#### 課題
下の「対象の文章」にある判決の記事を、一字も変えずに全文書き写してください。

── 対象の文章

裁判官 ☆ データベース - 名古屋地判H31.1.8 強姦被告事件
10年前の強姦罪 元少年実刑判決

 大麻取締法違反(所持)に問われた名古屋市港区の男(27)が、約10年前に当時15歳の少女に乱暴したとして強姦ごうかん罪で起訴された事件の裁判で、名古屋地裁は8日、男に懲役3年6月(求刑・懲役4年6月)の判決を言い渡した。吉井隆平裁判長は「9年以上たっても忘れられない苦痛を被害者に与えた」と述べた。
 判決によると、男は17歳だった2009年1月、港区の公園で少女に性的暴行を加えた。また、昨年7月に自宅などで大麻草計約3グラムを所持した。
 大麻事件の捜査で採取した男のDNA型が少女の体に付着した体液の型と一致し、強姦事件が発覚した。吉井裁判長は、別の男に殴られて電話ボックスに逃げ込んだ少女を無理やり引きずり出して犯行に及んだとし、「被害者が逃げ込むのを目撃しながら、それに乗じており、卑劣で女性の人格を無視した犯行。当時17歳だった未熟さを考慮しても悪質だ」と述べた。

────
── 提供資料

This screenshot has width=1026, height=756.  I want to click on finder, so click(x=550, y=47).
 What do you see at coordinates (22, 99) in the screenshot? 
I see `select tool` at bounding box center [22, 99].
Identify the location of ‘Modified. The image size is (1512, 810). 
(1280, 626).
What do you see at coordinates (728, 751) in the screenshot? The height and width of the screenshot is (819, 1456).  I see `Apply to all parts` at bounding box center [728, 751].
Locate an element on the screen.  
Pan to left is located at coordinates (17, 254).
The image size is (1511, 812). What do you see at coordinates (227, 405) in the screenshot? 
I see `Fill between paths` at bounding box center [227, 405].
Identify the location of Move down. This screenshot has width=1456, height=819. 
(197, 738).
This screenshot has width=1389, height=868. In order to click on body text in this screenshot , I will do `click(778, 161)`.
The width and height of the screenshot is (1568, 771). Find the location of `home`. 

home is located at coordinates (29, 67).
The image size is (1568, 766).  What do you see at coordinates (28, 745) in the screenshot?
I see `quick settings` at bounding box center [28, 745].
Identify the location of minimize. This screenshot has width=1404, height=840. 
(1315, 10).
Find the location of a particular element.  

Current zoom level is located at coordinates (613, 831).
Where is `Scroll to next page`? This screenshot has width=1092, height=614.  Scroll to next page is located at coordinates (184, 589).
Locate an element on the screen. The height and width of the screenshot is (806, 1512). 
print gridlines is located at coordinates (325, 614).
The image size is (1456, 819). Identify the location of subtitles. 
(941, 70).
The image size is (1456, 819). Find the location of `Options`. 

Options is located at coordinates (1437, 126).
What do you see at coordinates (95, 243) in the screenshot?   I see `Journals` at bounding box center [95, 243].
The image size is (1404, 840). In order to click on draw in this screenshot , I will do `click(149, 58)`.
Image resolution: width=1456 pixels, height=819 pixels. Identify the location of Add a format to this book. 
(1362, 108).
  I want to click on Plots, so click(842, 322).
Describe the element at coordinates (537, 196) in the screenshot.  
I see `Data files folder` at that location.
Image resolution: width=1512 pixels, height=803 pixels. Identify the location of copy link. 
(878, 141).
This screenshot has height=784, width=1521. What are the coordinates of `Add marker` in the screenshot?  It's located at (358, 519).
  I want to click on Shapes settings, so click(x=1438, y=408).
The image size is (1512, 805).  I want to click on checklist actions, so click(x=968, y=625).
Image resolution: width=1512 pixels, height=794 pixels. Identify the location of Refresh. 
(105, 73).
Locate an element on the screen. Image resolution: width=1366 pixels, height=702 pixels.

────

#### あなたの答え
裁判官 ☆ データベース - 名古屋地判H31.1.8 強姦被告事件
10年前の強姦罪 元少年実刑判決

 大麻取締法違反(所持)に問われた名古屋市港区の男(27)が、約10年前に当時15歳の少女に乱暴したとして強姦ごうかん罪で起訴された事件の裁判で、名古屋地裁は8日、男に懲役3年6月(求刑・懲役4年6月)の判決を言い渡した。吉井隆平裁判長は「9年以上たっても忘れられない苦痛を被害者に与えた」と述べた。
 判決によると、男は17歳だった2009年1月、港区の公園で少女に性的暴行を加えた。また、昨年7月に自宅などで大麻草計約3グラムを所持した。
 大麻事件の捜査で採取した男のDNA型が少女の体に付着した体液の型と一致し、強姦事件が発覚した。吉井裁判長は、別の男に殴られて電話ボックスに逃げ込んだ少女を無理やり引きずり出して犯行に及んだとし、「被害者が逃げ込むのを目撃しながら、それに乗じており、卑劣で女性の人格を無視した犯行。当時17歳だった未熟さを考慮しても悪質だ」と述べた。